Stored items
-----

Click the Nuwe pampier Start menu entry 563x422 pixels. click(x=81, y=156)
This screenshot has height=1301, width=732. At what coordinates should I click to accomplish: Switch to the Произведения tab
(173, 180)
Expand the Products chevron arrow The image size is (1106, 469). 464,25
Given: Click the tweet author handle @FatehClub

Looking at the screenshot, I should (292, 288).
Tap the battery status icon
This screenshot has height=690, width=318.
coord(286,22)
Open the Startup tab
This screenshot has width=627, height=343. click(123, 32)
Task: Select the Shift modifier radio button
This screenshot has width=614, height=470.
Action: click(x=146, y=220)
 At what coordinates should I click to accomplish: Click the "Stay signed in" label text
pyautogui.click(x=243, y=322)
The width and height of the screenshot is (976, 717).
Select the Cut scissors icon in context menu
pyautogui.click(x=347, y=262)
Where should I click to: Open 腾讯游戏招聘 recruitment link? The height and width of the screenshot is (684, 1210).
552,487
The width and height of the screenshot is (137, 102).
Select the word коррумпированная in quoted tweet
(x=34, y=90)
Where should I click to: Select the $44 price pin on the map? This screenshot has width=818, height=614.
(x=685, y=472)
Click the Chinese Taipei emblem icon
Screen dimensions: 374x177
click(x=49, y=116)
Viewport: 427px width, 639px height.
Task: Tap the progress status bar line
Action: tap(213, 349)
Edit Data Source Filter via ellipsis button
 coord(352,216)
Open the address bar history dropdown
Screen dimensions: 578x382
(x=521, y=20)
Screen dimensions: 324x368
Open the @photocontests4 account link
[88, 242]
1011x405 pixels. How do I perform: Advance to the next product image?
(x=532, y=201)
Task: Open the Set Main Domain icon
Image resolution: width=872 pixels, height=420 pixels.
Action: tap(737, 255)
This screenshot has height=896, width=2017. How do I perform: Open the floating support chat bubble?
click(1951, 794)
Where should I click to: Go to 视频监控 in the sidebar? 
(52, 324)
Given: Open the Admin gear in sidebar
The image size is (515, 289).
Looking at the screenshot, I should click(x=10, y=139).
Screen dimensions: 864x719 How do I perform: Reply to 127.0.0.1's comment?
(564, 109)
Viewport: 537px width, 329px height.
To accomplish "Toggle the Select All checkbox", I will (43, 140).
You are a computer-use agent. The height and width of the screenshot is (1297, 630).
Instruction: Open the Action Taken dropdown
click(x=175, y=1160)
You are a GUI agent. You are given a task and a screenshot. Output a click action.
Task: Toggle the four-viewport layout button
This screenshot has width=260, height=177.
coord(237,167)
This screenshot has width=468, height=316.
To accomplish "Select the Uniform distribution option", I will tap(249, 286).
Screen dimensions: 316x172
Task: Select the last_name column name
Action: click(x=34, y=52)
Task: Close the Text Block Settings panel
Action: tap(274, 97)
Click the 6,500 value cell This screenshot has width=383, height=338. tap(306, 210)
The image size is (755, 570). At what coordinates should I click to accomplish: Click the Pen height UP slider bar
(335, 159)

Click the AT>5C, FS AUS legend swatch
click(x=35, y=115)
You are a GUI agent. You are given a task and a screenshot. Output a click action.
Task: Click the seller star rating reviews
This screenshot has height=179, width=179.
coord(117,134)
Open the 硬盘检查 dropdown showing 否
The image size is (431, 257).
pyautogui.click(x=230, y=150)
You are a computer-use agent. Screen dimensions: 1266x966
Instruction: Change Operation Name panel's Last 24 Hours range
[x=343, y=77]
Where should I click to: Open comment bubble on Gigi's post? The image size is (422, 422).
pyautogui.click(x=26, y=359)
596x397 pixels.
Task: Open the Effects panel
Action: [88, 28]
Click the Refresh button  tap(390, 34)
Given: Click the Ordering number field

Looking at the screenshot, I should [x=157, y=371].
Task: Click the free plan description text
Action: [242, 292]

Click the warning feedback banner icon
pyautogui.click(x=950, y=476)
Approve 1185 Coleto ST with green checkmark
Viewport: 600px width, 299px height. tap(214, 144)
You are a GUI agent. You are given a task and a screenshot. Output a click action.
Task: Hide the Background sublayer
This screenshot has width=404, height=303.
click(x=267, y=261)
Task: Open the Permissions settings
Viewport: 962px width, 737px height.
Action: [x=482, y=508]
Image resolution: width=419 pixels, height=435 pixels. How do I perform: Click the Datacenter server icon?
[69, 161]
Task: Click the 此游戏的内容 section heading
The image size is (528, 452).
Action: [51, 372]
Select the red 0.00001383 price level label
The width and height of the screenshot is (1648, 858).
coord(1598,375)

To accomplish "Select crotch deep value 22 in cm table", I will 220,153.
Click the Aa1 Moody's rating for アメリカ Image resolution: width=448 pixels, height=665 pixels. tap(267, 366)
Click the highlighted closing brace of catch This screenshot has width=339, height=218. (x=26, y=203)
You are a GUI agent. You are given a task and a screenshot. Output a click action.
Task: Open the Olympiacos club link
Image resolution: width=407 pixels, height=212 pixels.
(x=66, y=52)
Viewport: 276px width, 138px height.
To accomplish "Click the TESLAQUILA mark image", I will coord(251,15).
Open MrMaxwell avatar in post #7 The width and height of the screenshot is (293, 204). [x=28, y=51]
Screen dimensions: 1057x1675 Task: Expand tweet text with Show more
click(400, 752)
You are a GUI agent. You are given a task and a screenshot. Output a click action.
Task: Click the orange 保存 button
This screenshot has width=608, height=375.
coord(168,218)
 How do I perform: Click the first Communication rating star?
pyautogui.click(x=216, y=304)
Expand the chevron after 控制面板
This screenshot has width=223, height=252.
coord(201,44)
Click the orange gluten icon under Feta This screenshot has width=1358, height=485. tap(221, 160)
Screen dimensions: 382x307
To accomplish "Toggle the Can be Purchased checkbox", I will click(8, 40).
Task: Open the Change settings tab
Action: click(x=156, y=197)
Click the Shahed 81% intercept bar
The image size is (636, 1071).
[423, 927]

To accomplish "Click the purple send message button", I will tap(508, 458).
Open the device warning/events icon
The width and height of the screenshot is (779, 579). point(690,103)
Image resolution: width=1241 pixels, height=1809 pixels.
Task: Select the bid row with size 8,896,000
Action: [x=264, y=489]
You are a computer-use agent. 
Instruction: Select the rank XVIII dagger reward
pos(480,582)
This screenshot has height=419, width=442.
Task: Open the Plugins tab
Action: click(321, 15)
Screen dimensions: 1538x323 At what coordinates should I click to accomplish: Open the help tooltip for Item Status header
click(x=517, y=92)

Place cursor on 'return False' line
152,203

-----

ASSIGNMENT:
A bare number is all that is asked for: the count of lines above that include "orange".

ANSWER SPACE:
2